Can Clinical Findings Predict Orbital Fractures and Treatment Decisions in Patients With Orbital Trauma? Derivation of a Simple Clinical Model
The aim of this study was to determine the predictive value of 4 clinical signs (periorbital ecchymosis, periorbital emphysema, diplopia, and inferior orbital nerve hypoesthesia) for the diagnosis of orbital fractures (OFs) and the need for surgical treatment in patients with orbital trauma. The investigators designed and implemented a retrospective cohort study composed of patients with orbital trauma. The primary and secondary outcomes were respectively the diagnosis of OFs and the need for surgical treatment.
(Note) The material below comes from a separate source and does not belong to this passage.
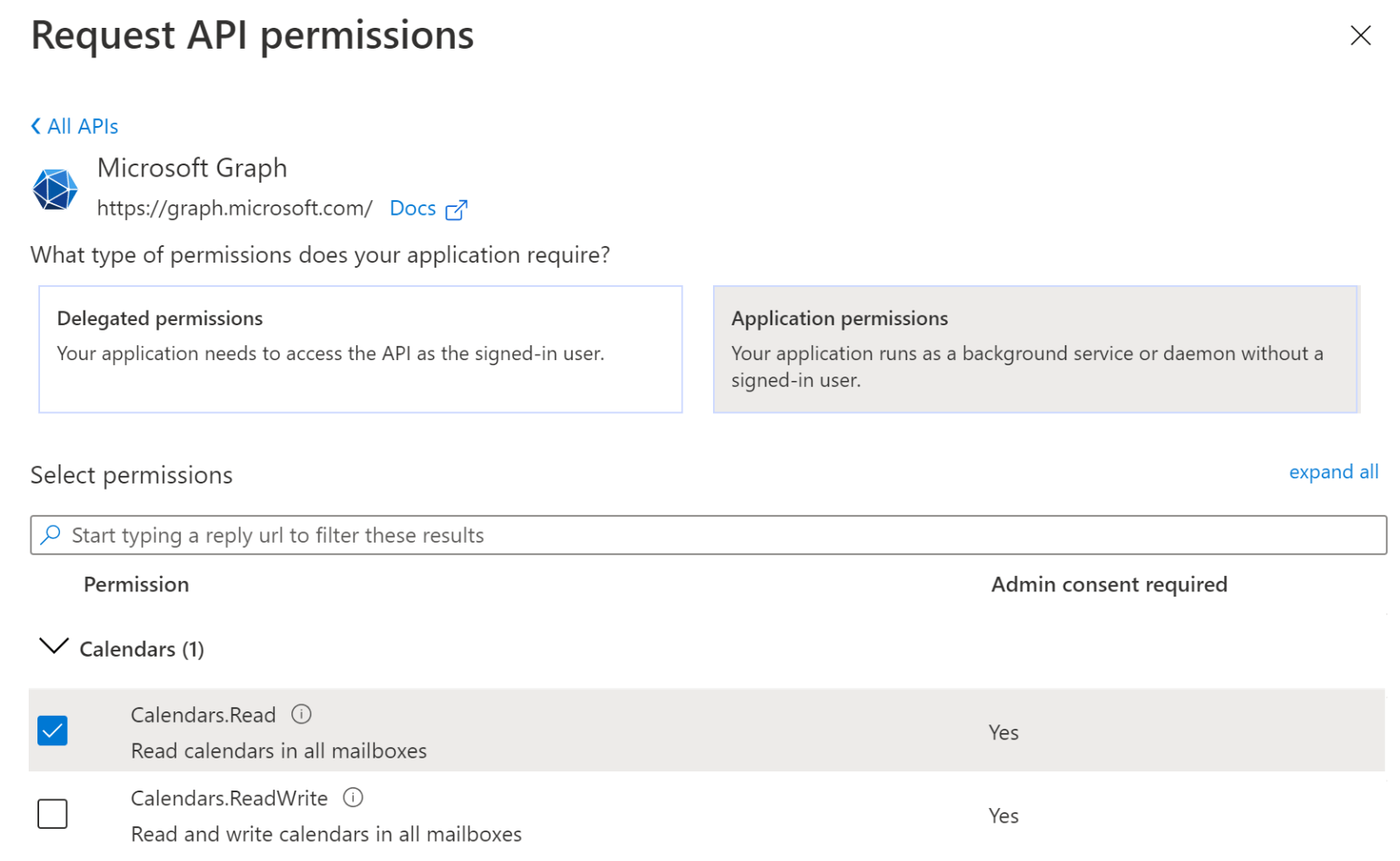View the Calendars.Read info icon
Screen dimensions: 1400x861
click(301, 714)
Multivariable logistic regressions including the clinical signs, age, and causes of injury were used to determine the independent contribution of each clinical sign to the prediction of the outcomes and to obtain weights to compute OF and surgery scores. The outcomes were assessed by receiver-operating characteristic (ROC) curves, sensitivity, specificity, and positive and negative predictive values. A total of 912 patients were included. All clinical signs except periorbital ecchymosis were significantly associated with OFs and the need for surgical treatment (P < 0.001). The predictive power of each clinical sign taken separately was moderate for the 2 outcomes (area under ROC curve [AUC] <0.7). A better predictive value was found when all clinical signs were used together (AUC >0.7). Patients with an OF score >3 were likely to have an OF and patients with a surgery score ≤2 were unlikely to have surgery.
The present study demonstrated that our OF and surgery scores resulted in an effective model that allowed the stratification of patients with orbital trauma based on their risk of having OFs and risk of needing a surgical treatment.